The Slumbering Politicians
This article is from the archive of The New York Sun before the launch of its new website in 2022. The Sun has neither altered nor updated such articles but will seek to correct any errors, mis-categorizations or other problems introduced during transfer.

This is the week when the presidential campaign is, the press is telling us, going to start focusing on the economy, particularly because the war, it seems, is being won. The dollar is down, gold is up, and the economy is on the edge of recession. But what is one to make of the bond market? Inexplicably, the dollar is being eviscerated to the accompaniment of cheers from the creditor class. One would suppose creditors would be weeping, given that a bond, being an IOU, is evidence of indebtedness, a promise to pay dollars.
But what is a dollar? There is the rub. The dollar, these days, is what the market believes it to be. The currency market may be having its doubts about the American scrip. But the bond market is expressing its confidence in the same green paper; Treasury securities are in a terrific bull market, with the 10-year note yielding a mere 3.78%. Back before President Nixon, the dollar was a defined term, 1/35th of an ounce of gold. And at that rate, America’s foreign creditors had the right to exchange their paper for Fort Knox’s bullion.

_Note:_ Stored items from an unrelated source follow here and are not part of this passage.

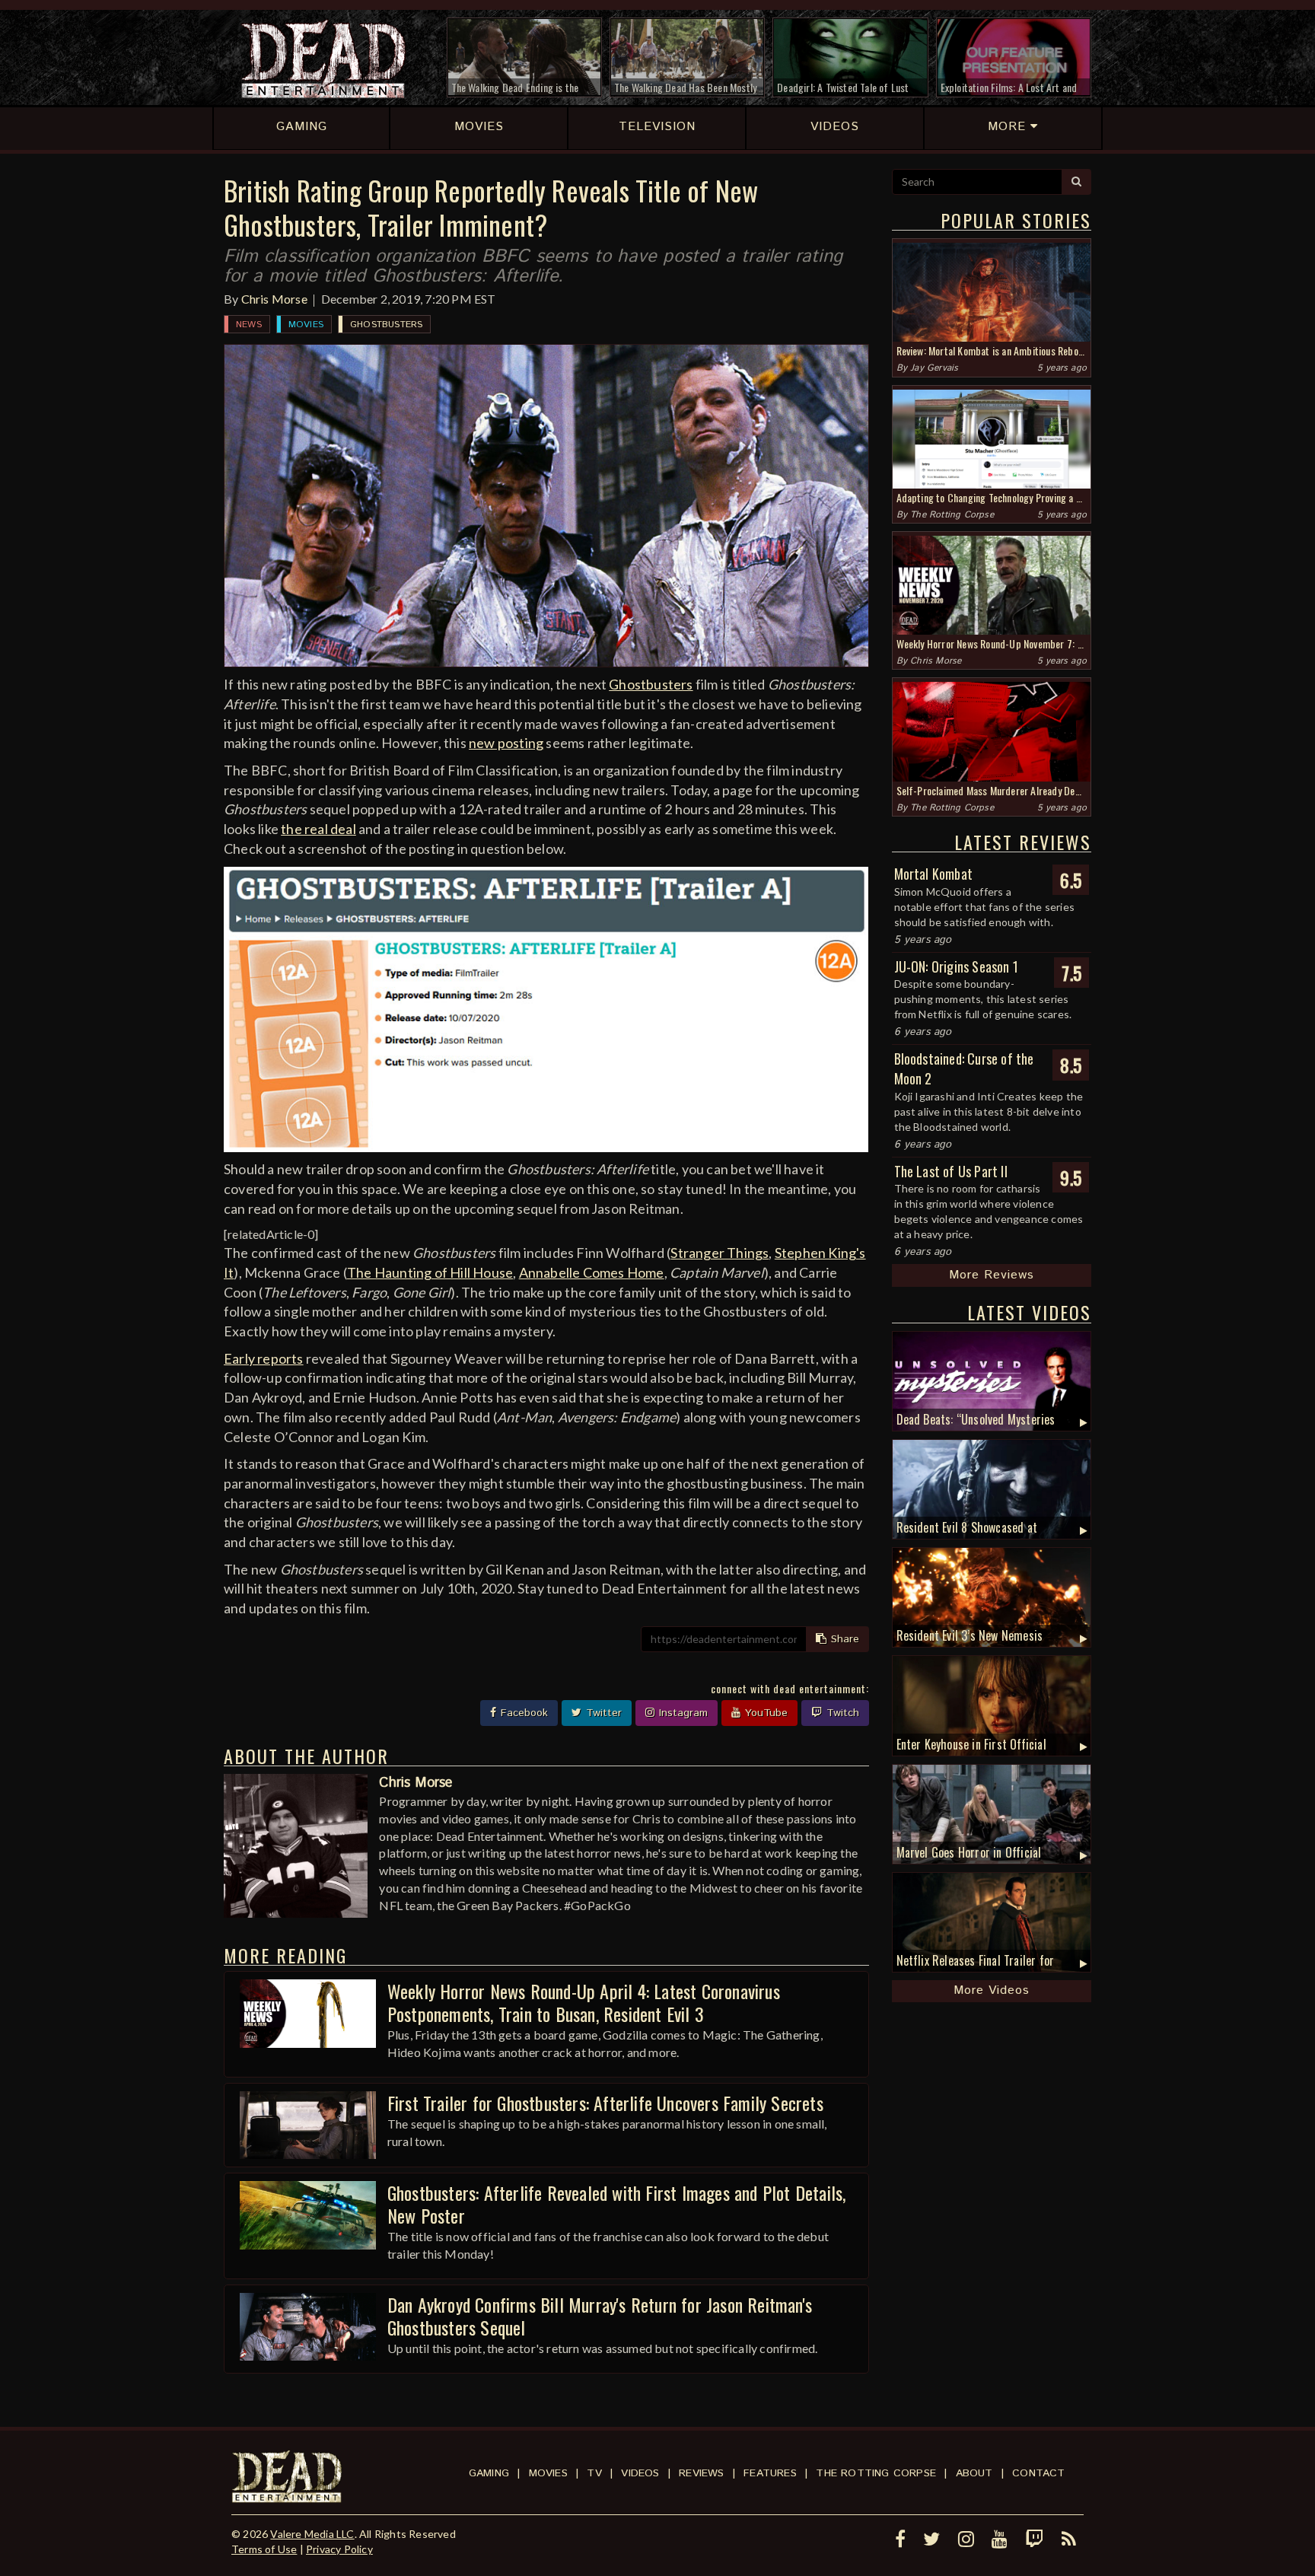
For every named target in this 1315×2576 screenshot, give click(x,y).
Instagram (681, 1713)
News (249, 324)
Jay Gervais (934, 367)
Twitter (602, 1713)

The Great Inflation of the 1970s followed the abrogation of that right of convertibility in 1971. Unanchored by gold, the dollar didn’t so much float as sink. It was Paul Volcker who raised it up. The towering Federal Reserve chairman lifted interest rates even higher than the grotesquely high inflation rates of the day. On September 30, 1981, 30-year Treasurys yielded nearly 15%. As late as the spring of 1984, they paid nearly 14%. When they yielded almost 14%, America’s consumer prices were rising at a rate of only little more than 4%. Savers never had it so good.
The bond market was slow to perceive the mortal peril of the Great Inflation — and slow to comprehend that Mr. Volcker had laid it low. When the creditors did, finally, see that the danger had passed, they began to imagine that paper currencies were no less stable than the gold-backed kind. The Federal Reserve suddenly could do no wrong. Now dawned the era of the celebrity central banker. As interest rates and the inflation rate declined, Alan Greenspan’s reputation soared. The Maestro’s gain was gold’s loss; who needed the barbarous relic when geniuses were printing the money?
By late in the 1990s, gold scraped bottom and central bankers made, collectively, their top. “The new breed of central banker is not dazzled by gold and sees little point in having an asset that just takes up storage space,” readers of the Financial Times of London were informed on December 13, 1997. Indeed, the paper noted, these masters of the universe had been selling the useless stuff. The Netherlands, Australia, and Argentina (now, there was a nation to emulate in a monetary way) had been dumping their gold at prices below $300 an ounce.
“Whereas gold used to be seen as a good asset,” Eddie George, governor of the Bank of England, had recently told a European parliamentary committee, “it is now seen as the bottom of the pile.” Now Mr. George’s successor, Mervyn King, is being castigated for the collapse of Northern Rock, the U.K. mortgage lender; and Ben S. Bernanke, the Maestro’s successor, is flailing about trying to explain why the Fed was so slow to comprehend the dimensions of the worldwide credit crisis, although the price of gold, which was at $283 when the Financial Times read the metal its last rites, is today on the cusp of $900 an ounce.
* * *
Reagan would already have gone on television to talk about what all this meant. He’d majored, after all, in economics. We keep waiting for a presidential candidate besides Ron Paul to notice that commodity prices are soaring, the gold price is in orbit, and the dollar exchange rate is making new lows. But the candidates are beguiled by the willingness of lenders to advance dollars to the American Treasury at interest rates not much different than the year-over-year rise in the cost of living. It’s a free country, and a free market. On the other hand, we recall as if it were yesterday the considered misjudgment of the 1984 bond market when inflation-adjusted yields of nearly 10% were judged to be only slightly palatable. That inflation-adjusted yields of nearly zero percent should, today, be deemed a fair rate of pay for loans to the Treasury in the teeth of a dollar crisis strikes us a neglected topic of debate, political no less than financial. At the end of World War II, world leaders gathered at Bretton Woods and wrote themselves into history. We’re looking for the politician who promises to summon a new monetary conference to plot a course to soundness before our slumbering creditors awaken.